To prepare template DNA for the PCR reactions to generate full size PCR products, melt the agarose sections in a heat block at 65 degrees Celsius for five minutes. Vortexing the tubes every one to two minutes to help with melting. Transfer a set amount of melted agarose from each sample into a single Microcentrifuge tube and mix the tube by vortexing.
Use this as the template for fusion PCR and store at 20 degrees Celsius until use. To amplify a large quantity of full sized PCR product, set up six PCR reactions each with the following reagents. Place the tubes in the thermocycler and run the reactions with the following settings.
Concentrate the PCR products through precipitation and use them for cotransformation with the backbone plasmid according to the text protocol. To screen for the loss of the URA3 gene as a result of PCR product integration, replica plate cells from plates 1 to 20 by removing the plate lid and pressing the plate containing colonies onto sterile velvet. Transfer the cells from the velvet to a 5-FOA plate by pressing the plate on the velvet.
Incubate the plates at 30 degrees Celsius for two days. Then carefully inspect the plates for growth. After streaking and incubating candidate colonies on YPD plates according to the text protocol, replica plate each YPD purification plate to a fresh YPD plate, to a dropout plate lacking uracil to check for the loss of the URA3 gene, and a second dropout plate to monitor for the presence or absence of the backbone plasmid.

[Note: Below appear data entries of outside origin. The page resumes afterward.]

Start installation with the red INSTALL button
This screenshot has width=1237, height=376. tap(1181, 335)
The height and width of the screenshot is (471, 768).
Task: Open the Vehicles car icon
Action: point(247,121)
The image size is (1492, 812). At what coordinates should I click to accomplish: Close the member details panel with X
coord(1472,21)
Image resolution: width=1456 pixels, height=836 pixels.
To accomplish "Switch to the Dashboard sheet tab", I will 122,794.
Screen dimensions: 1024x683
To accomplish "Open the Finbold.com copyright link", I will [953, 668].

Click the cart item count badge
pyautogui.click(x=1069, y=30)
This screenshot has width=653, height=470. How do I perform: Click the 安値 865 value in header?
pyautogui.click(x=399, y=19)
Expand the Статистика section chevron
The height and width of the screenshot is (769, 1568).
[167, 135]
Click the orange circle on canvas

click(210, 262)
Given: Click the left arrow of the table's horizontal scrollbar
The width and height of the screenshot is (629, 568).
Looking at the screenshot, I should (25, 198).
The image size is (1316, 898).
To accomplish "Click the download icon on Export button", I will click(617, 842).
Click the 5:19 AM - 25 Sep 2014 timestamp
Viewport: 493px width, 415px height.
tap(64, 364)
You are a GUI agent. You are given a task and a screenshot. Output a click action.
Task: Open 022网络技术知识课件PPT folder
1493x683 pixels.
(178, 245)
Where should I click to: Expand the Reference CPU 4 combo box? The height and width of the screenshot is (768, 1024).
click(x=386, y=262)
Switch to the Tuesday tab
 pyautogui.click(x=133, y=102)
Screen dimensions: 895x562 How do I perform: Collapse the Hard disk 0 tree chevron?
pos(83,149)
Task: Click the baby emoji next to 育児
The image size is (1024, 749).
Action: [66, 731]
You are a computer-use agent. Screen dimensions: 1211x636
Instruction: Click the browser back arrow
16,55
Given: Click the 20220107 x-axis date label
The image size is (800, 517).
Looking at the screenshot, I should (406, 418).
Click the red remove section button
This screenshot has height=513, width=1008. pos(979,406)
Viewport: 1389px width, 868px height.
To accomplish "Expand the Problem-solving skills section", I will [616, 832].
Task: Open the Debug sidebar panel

Following incubation, identify a colony from each candidate sample that is growing on the YPD plate but not growing on either dropout plate. Restreak these colonies onto fresh YPD plates. As say for proper integration of the mutant allele using PCR according to the text protocol.
This figure shows the PCR results for generating two partially overlapping HHT2 fragments with the desired mutations that ultimately result in an AGA to GAA codon change producing an R53E mutation. The result from a fusion PCR reaction that generated the full sized PCR products is illustrated here. The full sized PCR products contained 195 and 220 base pair regions homologous to the regions upstream and downstream of the HHT2 open reading frame respectively to drive homologous recombination.
In this example transformation, the full sized PCR products were cotransformed with the HIS-3 marked plasmid and transformants were selected on plates lacking histidine. HIS positive colonies were then screened for 5-FOA resistance. Examples of candidates as well as samples unlikely to represent the desired integration events are shown.
12 candidate samples were identified and subjected to PCR analysis for replacement of the URA3 gene with mutant PCR products. Four candidates showed integration of a PCR product at the correct location. One of these candidates in shown in lane four.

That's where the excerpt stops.